There are few things that ever come to much good when they start with “bull,” but I would like to propose that the Jubilee Year of Mercy, beginning on December 8, will be an exception.
The Jubilee Year was announced in a ceremony by the Holy Door of St. Peter’s Basilica on April 11, with the formal presentation of the official Papal Bull of Indiction of the Extraordinary Jubilee of Mercy. A Papal Bull has nothing to do with the bull we are sadly all too familiar with.
Indeed, a Papal Bull is a formal proclamation by the Pope. Its name, used for centuries in the Church, comes from the metal (lead) seal, or bulla, that was appended to the end of the proclamation in order to authenticate it.
This most recent Papal Bull is entitled Misericordiae Vultus, The Face of Mercy.
The Bull calls the Church and the world at large to contemplate and demonstrate the divine mercy which is the heart of every believer’s faith.
Pope Francis sincerely believes, demonstrated by his challenging direction in the most recent Roman Synod, that “a Church in which the proclamation of God’s mercy is not foundational, operational and obvious, is a Church that is not being true to its founder.”
While Pope Francis is setting aside a year-long focus on mercy, he is well aware that “we need constantly to contemplate the mystery of mercy. It is a wellspring of joy, serenity, and peace. Our salvation depends on it.

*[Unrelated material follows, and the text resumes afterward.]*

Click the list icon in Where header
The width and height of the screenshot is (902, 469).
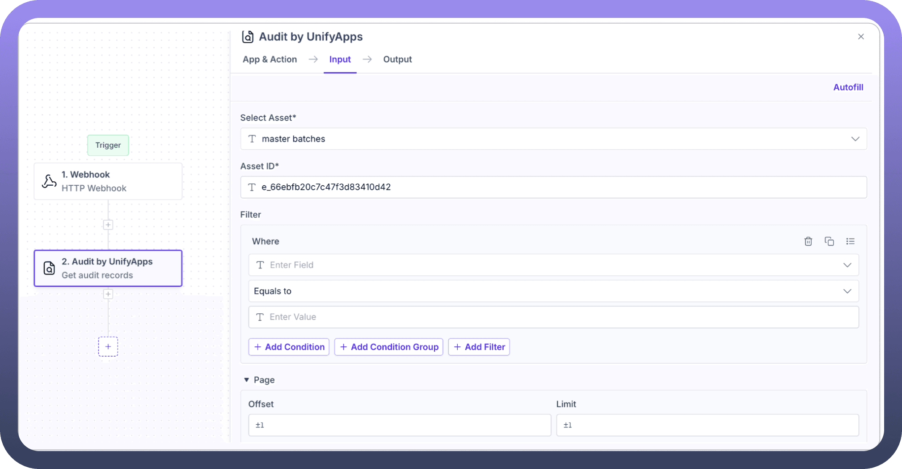pos(850,242)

Mercy: the word reveals the very mystery of the Holy Trinity. Mercy: the ultimate and supreme act by which God comes to meet us. Mercy: the fundamental law that dwells in the heart of every person who looks sincerely into the eyes of his brothers and sisters on the path of life. Mercy: the bridge that connects God and man, opening our hearts to a hope of being loved forever despite our sinfulness.”
Who can read the morning paper or look at the evening news without acknowledging a world that is so critically in need of a genuine awareness of God’s mercy.
The violence on our city streets, the despair that afflicts the destitute and the poor, the fear that consumes those at war, the blindness to the inherent dignity of the human person that causes unimaginable atrocities all of this could be cured by a deep felt awareness of God’s mercy.
God is good, and that’s no bull, and God has called all of us touched by goodness to demonstrate that goodness towards others. Francis has stated that “Jesus affirms that mercy is not only an action of (God) the Father, it becomes a criterion for ascertaining who his true children are.”
In this extraordinary Holy Year that we will soon begin let us all be merciful, and kind, and compassionate.
Let us develop a “habit of mercy” so that in everything we do the merciful and generous love of God might be visible in our actions and in our words.
The Pope’s Bull does not call us in the upcoming year to anything new or unique.
Rather it calls us to live gospel precepts which are thousands of years old, and to live them in a refreshingly new way, a way that has the potential of changing the world for the better.